Wednesday, September 10, 2014

Minimum Wage Incrases A New TAX? : $5700+ (Fees & Benefits)

Government interference in the free market is a losing proposition, it always has been and always will be. Just imagine what a hike to $15/hour would do to employment? Sadly, many have no idea how this will play out even in the short run, worse many more that do understand will be caught up in the rush for the 'easy money' with no recourse but to be laid off with  most everyone else.

It becomes evident that what the progressive socialist are proposing for the minimum wage earners is strictly a short run political stunt that will not benefit the majority of workers. What is seen as a winner for workers is nothing more then political strategy. That thousands will lose their jobs is of no importance.

Why would anyone actually vote for a democrat of their own free will?

The Wage Hike Is Really a $5,700 Tax
Source: Mark J. Perry, "Instead of $10.10 per hour, think of the proposed minimum wage as a $5,700 annual tax per full-time unskilled worker," American Enterprise Institute, September 4, 2014.

September 10, 2014

The proposal to raise the minimum wage from $7.25 to $10.10 per hour will hurt hiring and dampen employment prospects for many workers.
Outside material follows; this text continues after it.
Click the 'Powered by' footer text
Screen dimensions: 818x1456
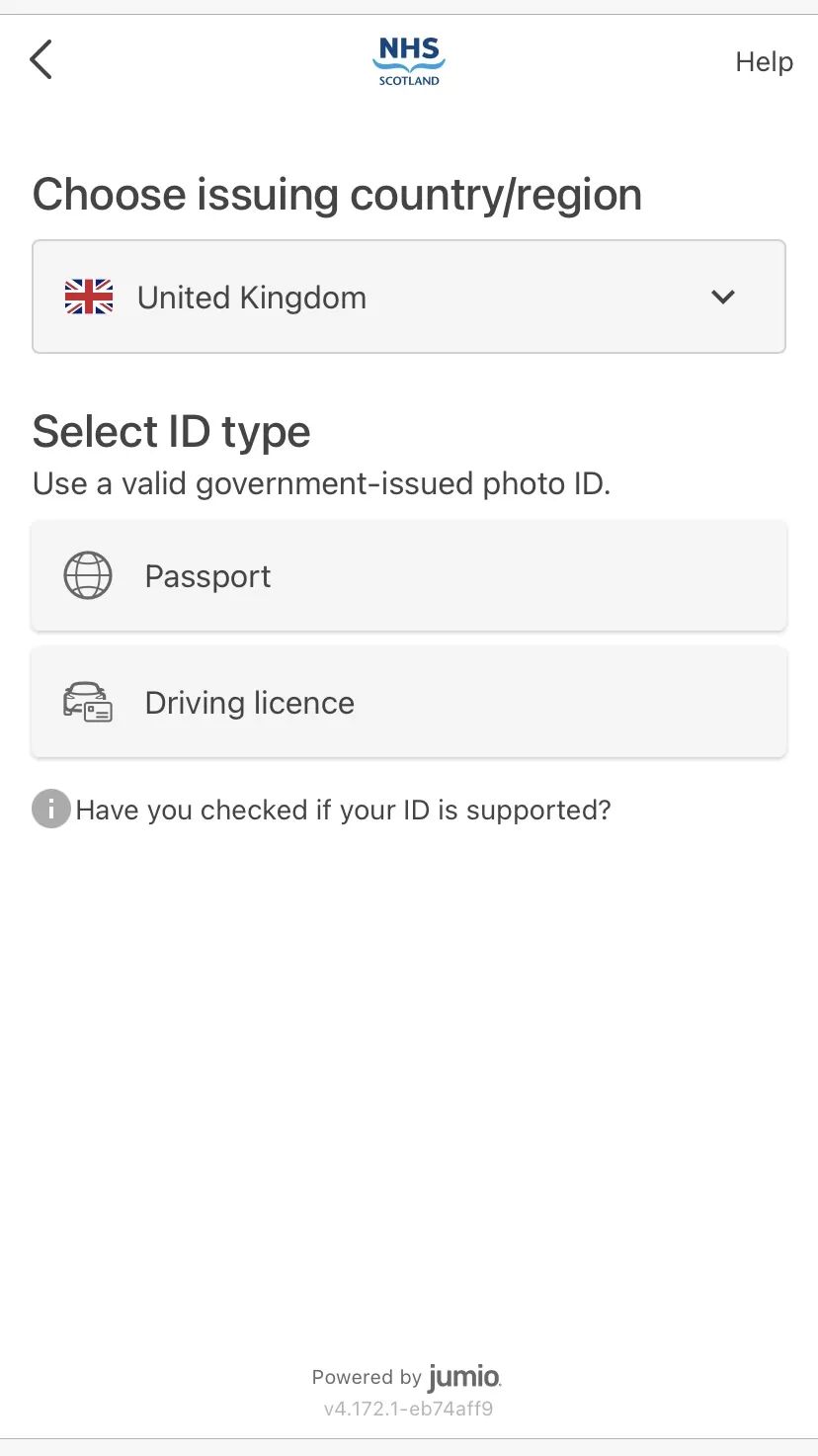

According to Mark J. Perry, scholar at the American Enterprise Institute, a more apt description for the wage hike is a $5,700 tax per full-time unskilled worker:
  • If businesses are forced to pay an additional $2.85 per hour for all unskilled laborers, that amounts to what Perry calls an "unskilled labor tax" of $114 per week, adding up to $5,700 annually for each minimum wage worker that is employed by a business.
  • Moreover, the figure is actually higher, because employers must contribute 6.2 percent to FICA, 1.45 percent to Medicare and 0.6 percent to the federal unemployment tax.
  • With those payroll taxes, the wage hike would actually cost employers $6,170 per worker.
Businesses will not simply absorb these costs; they will look for ways to minimize the $6,000 tax by reducing the number of workers they employ, cutting workers' hours, halting additional hiring or finding ways to use automation to replace work done by employees.

Employers may also cut employees' non-monetary fringe benefits rather than eliminate their positions, something that NCPA Senior Fellow Richard McKenzie described in a recent study showing how minimum wage hikes hurt workers by cutting back on non-monetary, yet valuable, fringe benefits.